Problem to solve: Give back exactly the lines from the one that includes "The height and width of the screenshot is (385, 770)." to the last line below, both included, and no further lines.

Given information:
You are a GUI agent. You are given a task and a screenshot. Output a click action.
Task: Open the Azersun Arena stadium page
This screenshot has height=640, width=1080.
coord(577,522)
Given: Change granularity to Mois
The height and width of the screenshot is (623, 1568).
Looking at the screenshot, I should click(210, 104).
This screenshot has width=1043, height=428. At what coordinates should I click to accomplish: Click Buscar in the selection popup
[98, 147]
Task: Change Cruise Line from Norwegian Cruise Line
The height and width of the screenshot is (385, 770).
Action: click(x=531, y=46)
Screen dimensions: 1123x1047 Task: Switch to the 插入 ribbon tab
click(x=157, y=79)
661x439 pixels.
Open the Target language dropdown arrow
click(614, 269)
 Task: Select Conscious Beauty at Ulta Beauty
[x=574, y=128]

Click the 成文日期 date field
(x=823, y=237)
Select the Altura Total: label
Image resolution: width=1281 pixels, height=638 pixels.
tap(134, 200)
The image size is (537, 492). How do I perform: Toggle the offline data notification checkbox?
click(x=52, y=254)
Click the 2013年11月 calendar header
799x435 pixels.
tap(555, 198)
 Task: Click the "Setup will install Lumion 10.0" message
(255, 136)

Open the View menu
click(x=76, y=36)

Result for this task:
The height and width of the screenshot is (385, 770).
Action: click(x=531, y=46)
Screen dimensions: 1123x1047 Task: Switch to the 插入 ribbon tab
click(x=157, y=79)
661x439 pixels.
Open the Target language dropdown arrow
click(614, 269)
 Task: Select Conscious Beauty at Ulta Beauty
[x=574, y=128]

Click the 成文日期 date field
(x=823, y=237)
Select the Altura Total: label
Image resolution: width=1281 pixels, height=638 pixels.
tap(134, 200)
The image size is (537, 492). How do I perform: Toggle the offline data notification checkbox?
click(x=52, y=254)
Click the 2013年11月 calendar header
799x435 pixels.
tap(555, 198)
 Task: Click the "Setup will install Lumion 10.0" message
(255, 136)

Open the View menu
click(x=76, y=36)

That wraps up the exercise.